[BRIEF] Find the line that contains "Task: Open the Learn more link"; please output it and each line after it, exactly as shown, up to the end of the entries below, skipping pictures.

[DATA SHOWN]
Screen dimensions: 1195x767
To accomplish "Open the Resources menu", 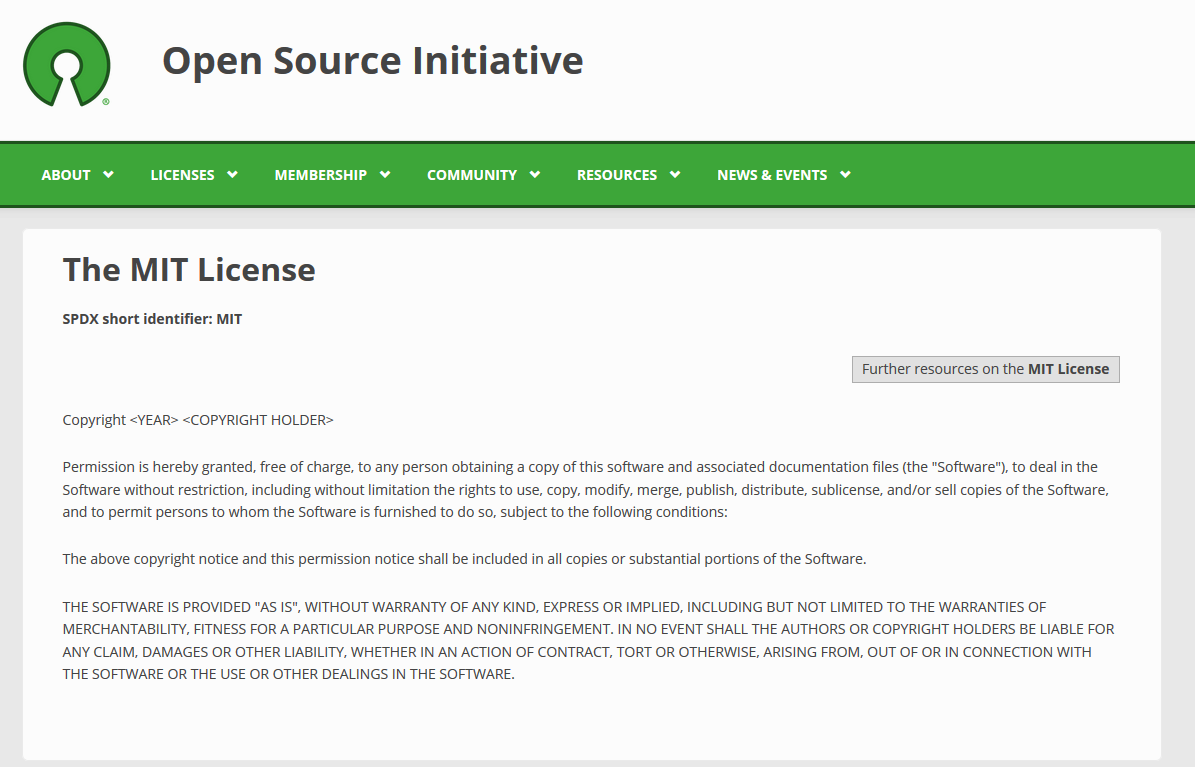I will [x=616, y=175].
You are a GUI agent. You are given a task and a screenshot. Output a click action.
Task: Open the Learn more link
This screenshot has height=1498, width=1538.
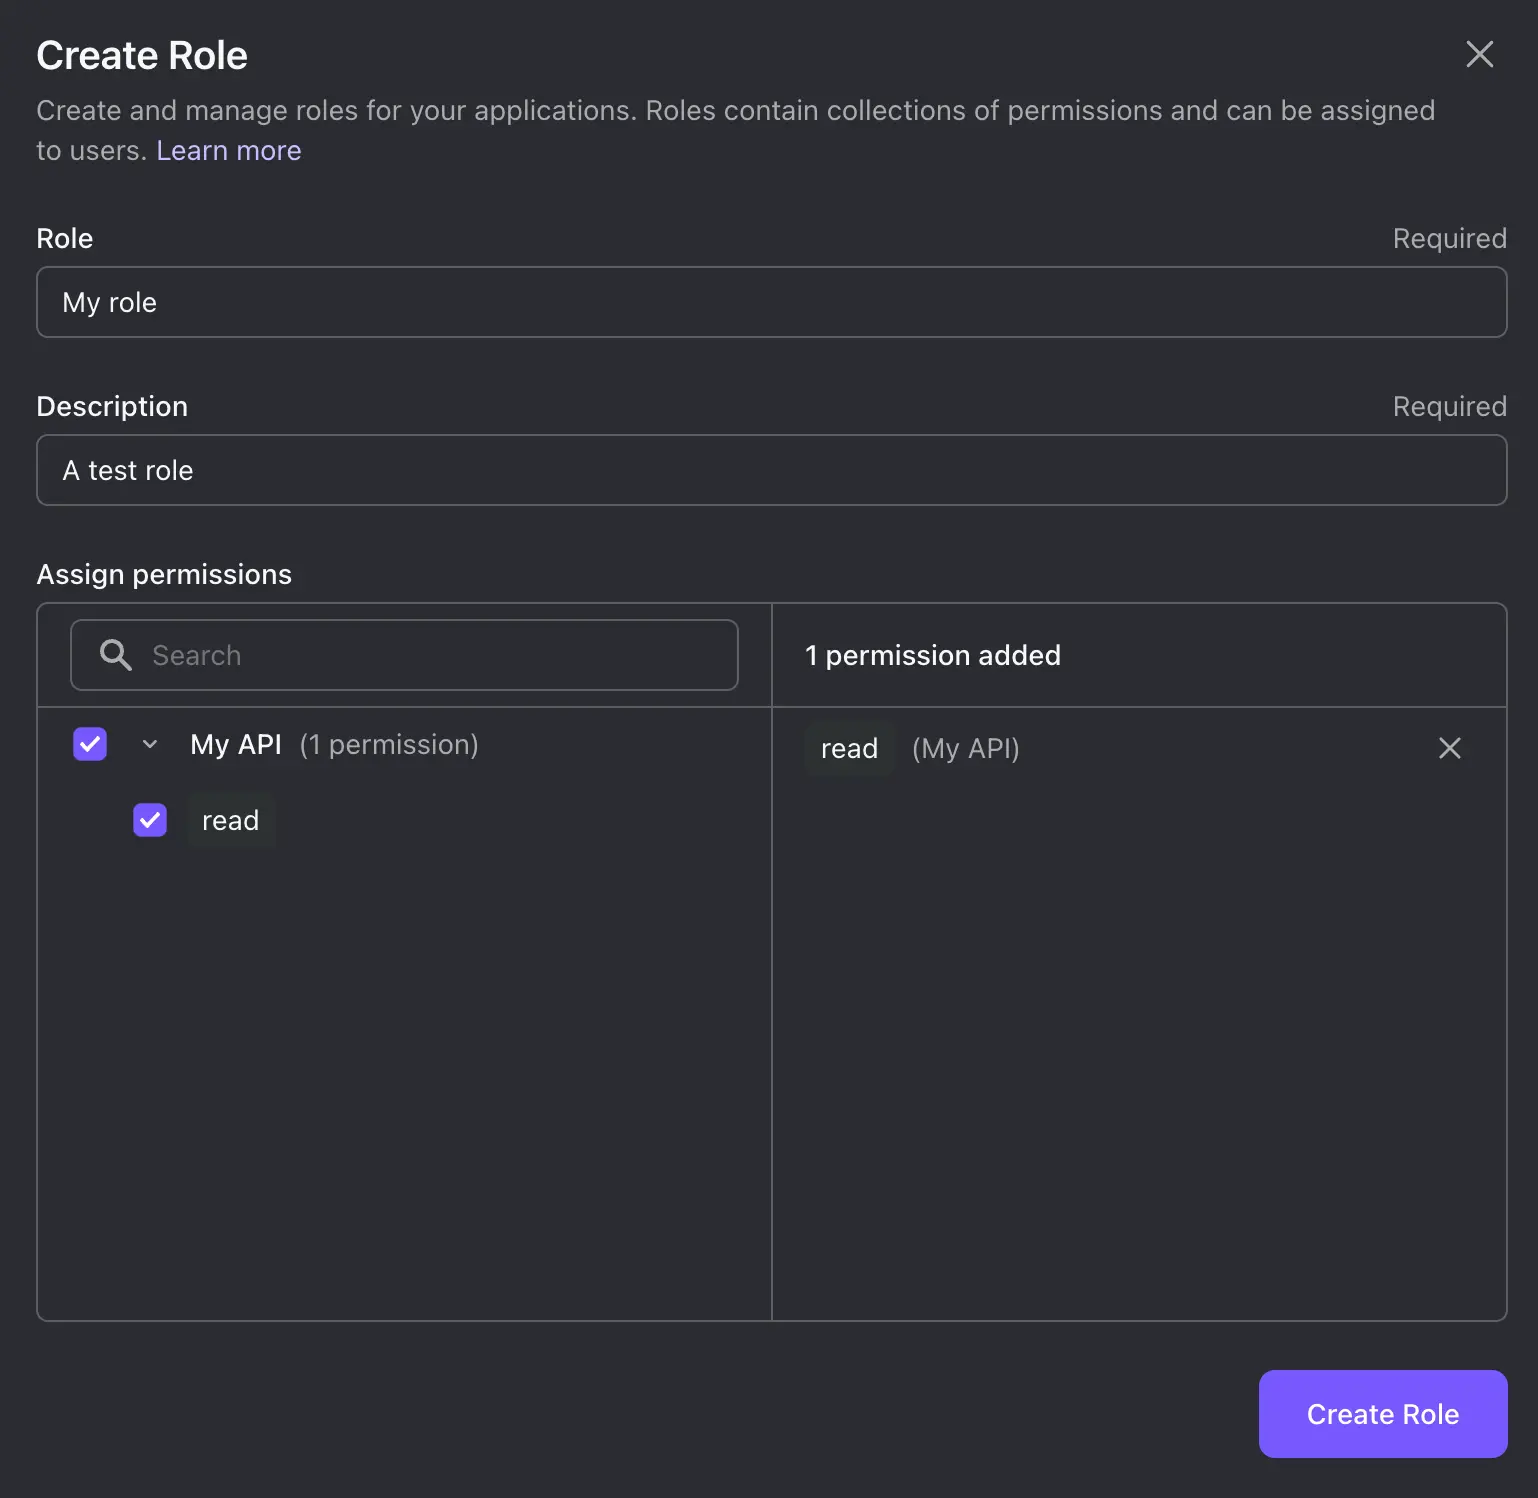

[RESPONSE BOX]
Task: Open the Learn more link
This screenshot has height=1498, width=1538.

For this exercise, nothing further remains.